Lactantius points out that God will destroy the wicked during the day of anger, wherein “torrents of blood shall flow,” and “the prince also of the demons himself, the author and contriver of evils, being bound with fiery chains, shall be imprisoned, that the world may receive peace, and the earth, harassed through so many years, may rest.”[1] Lactantius follows John’s Apocalypse closely here as he relates: “Therefore peace being made, and every evil suppressed, that righteous King and Conqueror will institute a great judgment on the earth respecting the living and the dead, and will deliver all the nations into subjection to the righteous who are alive, and will raise the righteous dead to eternal life, and will Himself reign with them on the earth, and will build the holy city, and this kingdom of the righteous shall be for a thousand years.”[2]

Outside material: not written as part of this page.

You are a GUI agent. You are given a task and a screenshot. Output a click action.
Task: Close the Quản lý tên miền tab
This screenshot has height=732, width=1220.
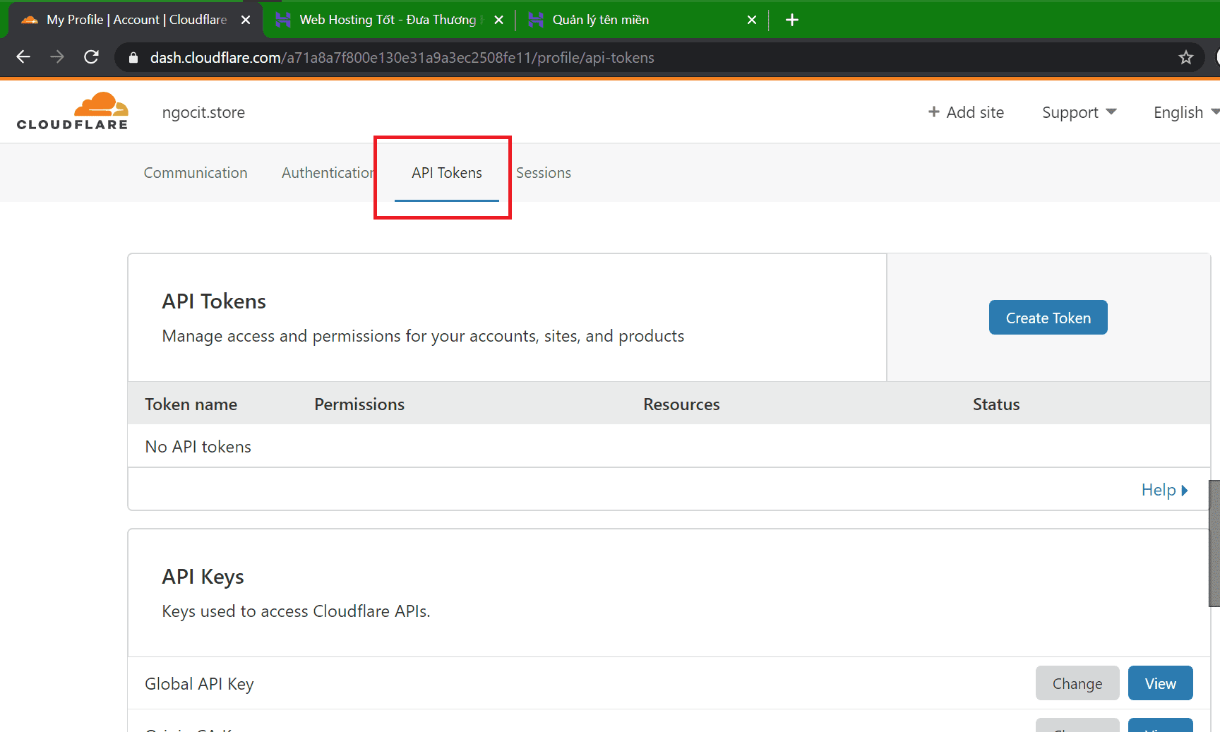coord(752,20)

Moreover, Lactantius bases his apocalyptic vision, in part, on the OT prophets, who describe an age in which beasts will coexist peacefully with one another and humans (Epitome 72). We read: “The beasts shall lay aside their ferocity and become mild, the wolf shall roam among the flocks without doing harm, the calf shall feed with the lion, the dove shall be united with the hawk, the serpent shall have no poison; no animal shall live by bloodshed” (ibid).

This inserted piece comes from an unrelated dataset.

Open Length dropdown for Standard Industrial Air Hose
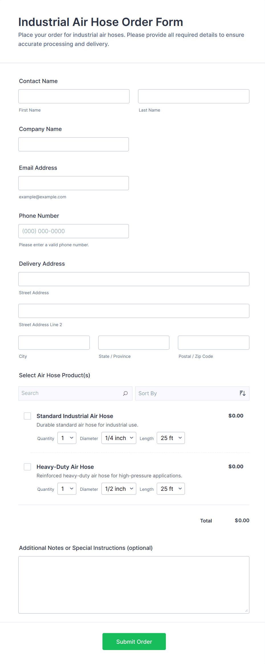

Nevertheless, as foretold in the Apocalypse of John, “the prince of the demons” will be loosed when the thousand years terminate.[3] He will cause multitudes of the nations to revolt against the people of God, “to storm the city of the saints” (ibid). However, they will not prevail since God “will shake the earth froth its foundations, and the cities shall be overthrown, and He Shall rain upon the wicked fire with brimstone and hail, and they shall be on fire, and slay each other. But the righteous shall for a little space be concealed under the earth, until the destruction of the nations is accomplished, and after the third day they shall come forth, and see the plains covered with carcasses” (ibid).
[1] Epitome 72.
[2] Epitome 72.
[3] Lactantius contrasts Satan, “the prince of demons” with Christ “the prince of the angels” (DI 4.14.17). Here again, one discerns the influence of Jewish apocalyptic literature in the Divinae institutiones. The Testament of Simeon 2.7 designates ha Satan “the prince of deceit,” who was responsible for provoking Simeon to ruin his brother, Joseph. The Testament of Solomon 6.7 also uses the expression “prince of all the demons” when describing ha Satan.